Отделение виолончели7
***
Лёвчик и Вовка ждали их у выхода из метро «Кропоткинская»
Преподнеся обеим простые дешевенькие алюминиевые крестики с нечеткой штамповкой распятия, на черных шнурках. Мальчишки купили их в церкви к предстоящему всем им Крестному ходу.
И так же, как миллиардеры в Голливудских детективах одевают бриллиантовые колье на шеи своим возлюбленным , пародируя их манеры, мальчишки завязали шнуры на шеях девчонок, которые с грациозностью кордебалета , синхронно приподняли волосы на затылок. Очень густые и тяжелые, дымчато-пепельного цвета Лёлины. И блестящие , вьющиеся тёмные Верины.
В этот раз никакого алкоголя, да и к чему…эта весна сама так пьянила. Часов девять было , когда они вошли в храм во 2-ом Обыденнском. Молодые лица в церкви в те годы были редкостью.
И бабульки в церкви , приветливо улыбаясь, радовались им и с праздничной готовностью помочь гостям, наперебой поясняли , что и , как нужно делать.
Вовка , стоя в церкви сунул руку во внутренний карман пиджака и достал оттуда небольшого формата издание Евангелие. И читал по нему вместе с молящимися в храме.
Они скорее слушали и смотрели , чем молились. Вели себя, как умели, стараясь никому не мешать. Быть на Пасху в церкви в советское время это тоже был вызов.
Хождение в церковь молодыми людьми, а согласно этике Советского Союза все должны были рождаться октябрятами , развиваться до фазы комсомольцев , зреть , как коммунисты и т.д…так вот хождение в церковь это было противоречием устоям этики гражданина страны. И всячески осуждалось. Бог на земле, во всяком случае на шестой части суши всей планеты был, живее всех живых – и это был Ленин . Все иные Боги объявлялись подрывными элементами, а люди воцерквленные – «служителями культа», сама религия – «Опиумом для народа». Поэтому , когда в школе на уроке учительница , стоя у доски объясняла, что «Бога нет! А религия это опиум для народа!» - у Веры возникала сама собой цепочка нездоровых вопросов- не, что такое –«религия», а ,что такое «опиум»?
И Вере навсегда запомнилось , как рассердилась на неё учительница во время атеистического урока в первом классе за её бестактный вопрос на весь класс: «А что такое опиум?»
Учительница, оказалась не готова к такой любознательности первоклашки , растерялась и злобно рявкнула на неё : «Сядь на место, Вера!

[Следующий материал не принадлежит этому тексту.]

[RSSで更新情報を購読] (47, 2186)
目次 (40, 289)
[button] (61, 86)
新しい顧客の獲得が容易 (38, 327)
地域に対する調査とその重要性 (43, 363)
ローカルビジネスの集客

Это пусть тебе дома родители объяснят!»
Так еще на первом уроке атеизма Вера усвоила , что религия нечто непознаваемое и таинственное, закрытое для обсуждения.
А то , что родители Веры «на плохом счету» в советском обществе , она очень хорошо усвоила ещё в районном детском садике.
Ведь на вопрос : «Чем занимаются твои родители?» Вера только первый раз, напоровшись в садике , ответила открыто и доверительно: «Мой папа поэт!».
Но после первой же экзекуции , которой её подвергли в садике на Абельмановской заставе, после вопроса о профессии родителей , она всегда упорно молчала. За то , когда выросла , всегда безошибочно ощущала: «Мы другие».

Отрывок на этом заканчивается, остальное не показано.